Inscryption won both the IGF grand prize and the GDC game of the year accolades, which marked the first time in the history of the events that a game won both awards. Unpacking walked away with awards for Best Audio and Innovation from GDC, while Inscryption added excellence in audio and design prizes to its list of accolades.
Beyond those two games, Ratchet & Clank: Rift Apart won awards for best visual art and best technology, Psychonauts 2 won the prize for best narrative, and Valheim picked up an award for the best debut of 2022. Unsurprisingly, It Takes Two picked up more prizes that it could add to its trophy shelf alongside its blockbuster performance at various awards shows.

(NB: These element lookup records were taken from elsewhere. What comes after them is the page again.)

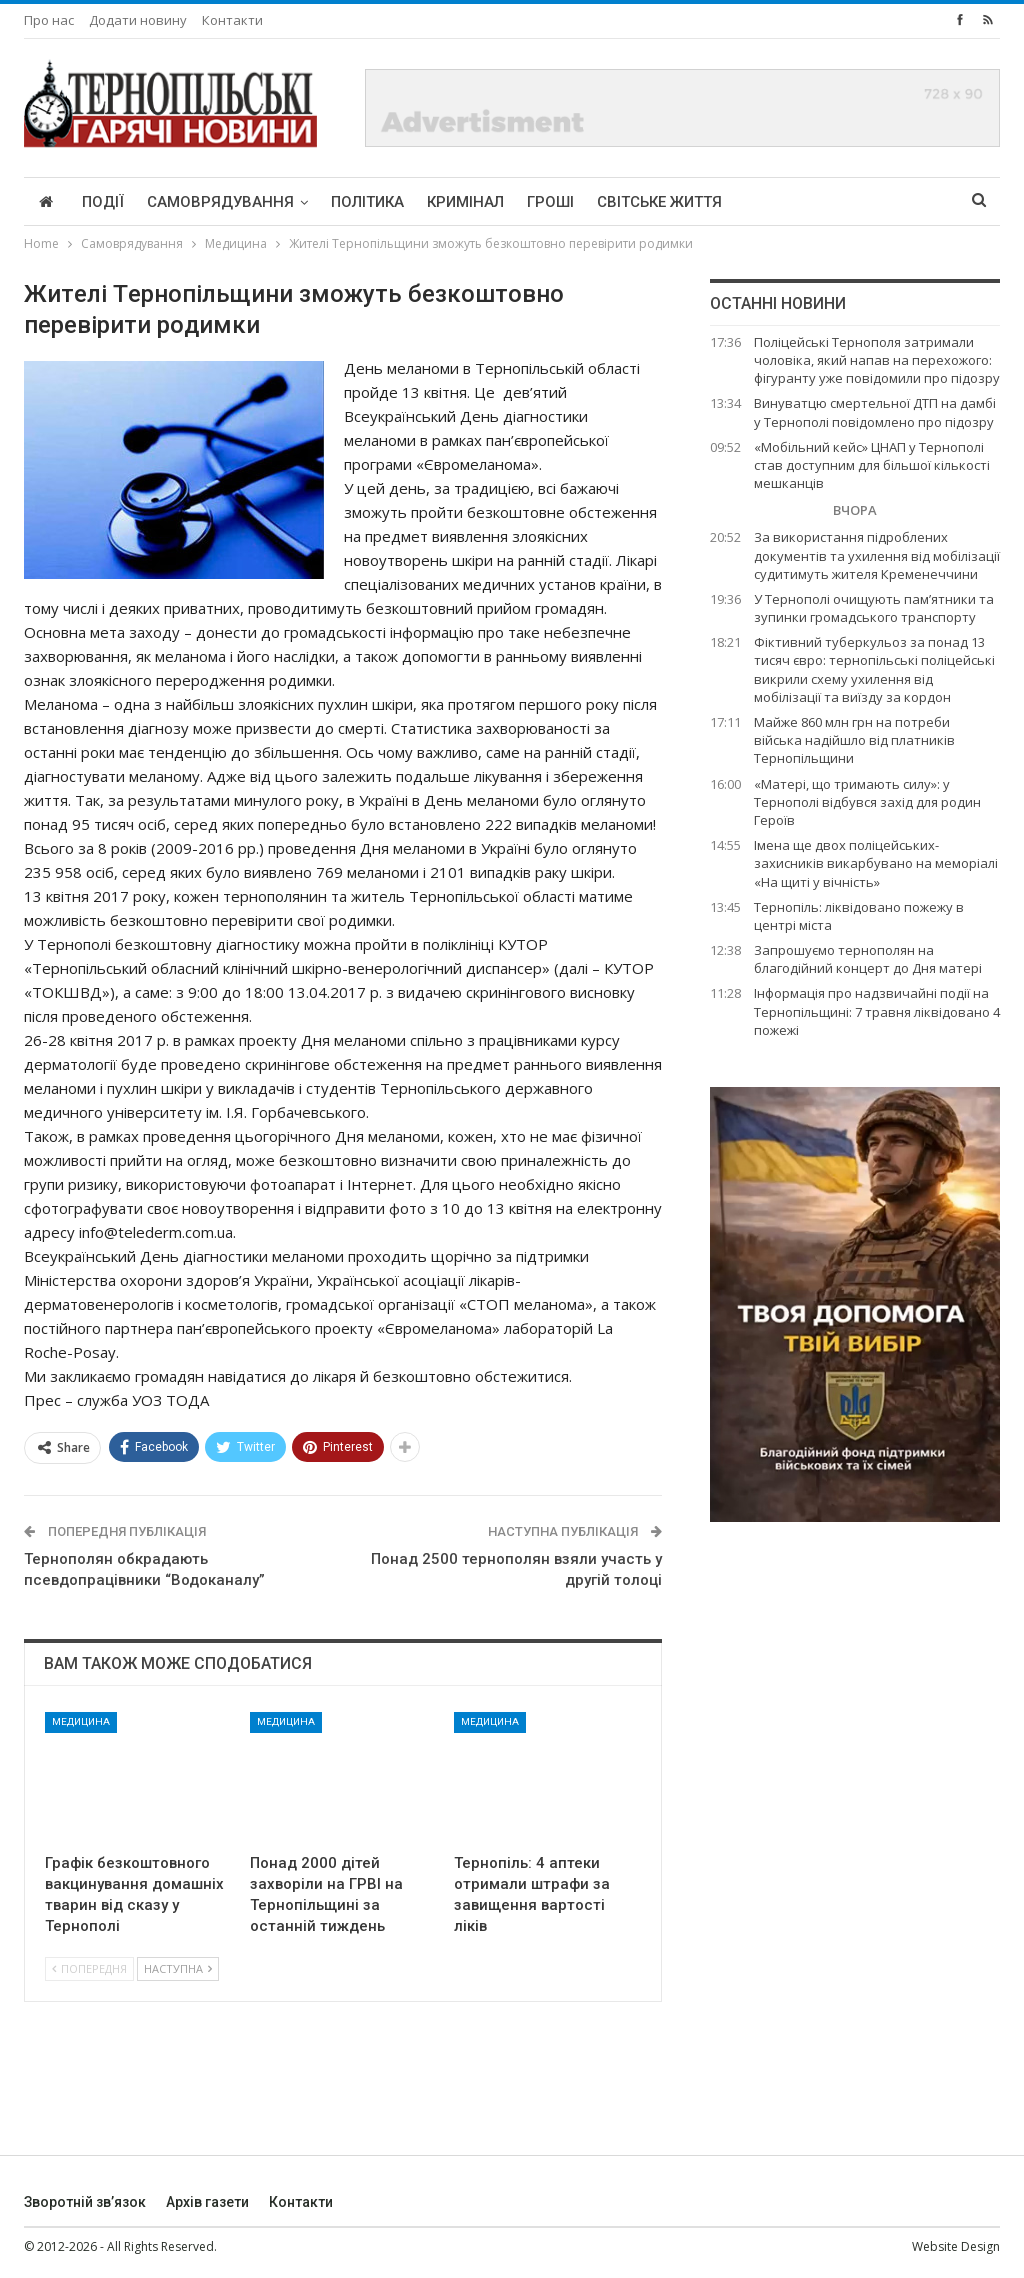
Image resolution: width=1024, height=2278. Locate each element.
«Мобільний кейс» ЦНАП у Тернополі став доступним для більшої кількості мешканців (872, 465)
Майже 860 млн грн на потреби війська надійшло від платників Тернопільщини (854, 740)
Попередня (89, 1968)
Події (103, 202)
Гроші (550, 202)
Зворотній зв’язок (85, 2202)
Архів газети (207, 2202)
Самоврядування (220, 202)
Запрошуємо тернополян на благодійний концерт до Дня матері (868, 959)
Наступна (178, 1968)
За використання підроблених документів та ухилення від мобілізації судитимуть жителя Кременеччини (877, 555)
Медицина (81, 1721)
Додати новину (138, 20)
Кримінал (465, 202)
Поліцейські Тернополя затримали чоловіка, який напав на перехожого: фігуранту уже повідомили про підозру (877, 360)
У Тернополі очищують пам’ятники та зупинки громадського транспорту (874, 608)
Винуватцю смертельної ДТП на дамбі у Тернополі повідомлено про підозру (875, 412)
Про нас (49, 20)
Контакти (232, 20)
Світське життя (659, 202)
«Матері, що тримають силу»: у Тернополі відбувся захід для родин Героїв (867, 802)
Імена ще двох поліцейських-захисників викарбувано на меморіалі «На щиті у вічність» (876, 863)
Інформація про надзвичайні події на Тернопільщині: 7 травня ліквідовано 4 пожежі (877, 1011)
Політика (367, 202)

You can see the full list of winners below:
2022 Game Developers Choice Awards winners
- Best Debut — Valheim
- Best Visual Art — Ratchet & Clank: Rift Apart
- Best Audio — Unpacking
- Best Narrative — Psychonauts 2
- Social Impact Award — Boyfriend Dungeon
- Innovation Award — Unpacking
- Best Technology — Ratchet & Clank: Rift Apart
- Best Design — It Takes Two
- Audience Award — Valheim
- Game of the Year — Inscryption
- Ambassador Award — Steven Spohn
- Lifetime Achievement Award — Yuji Horii
2022 Independent Games Festival Awards winners
- Best Student Game — Live Adventure
- Excellence in Design — Inscryption
- Excellence in Visual Art — Papetura
- Excellence in Audio — Inscryption
- Nuovo Award — Memory Card
- Excellence in Narrative — Inscryption
- Audience Award — Mini Motorways
- Seumas McNally Grand Prize — Inscryption
“Inscryption is an outstanding deck-building card game–until it isn’t. At around the halfway mark, the compelling, run-based structure of its core card battles and the intriguingly sinister atmosphere both transform into less interesting versions of themselves,” David Wildgoose said in GameSpot’s Inscryption review.”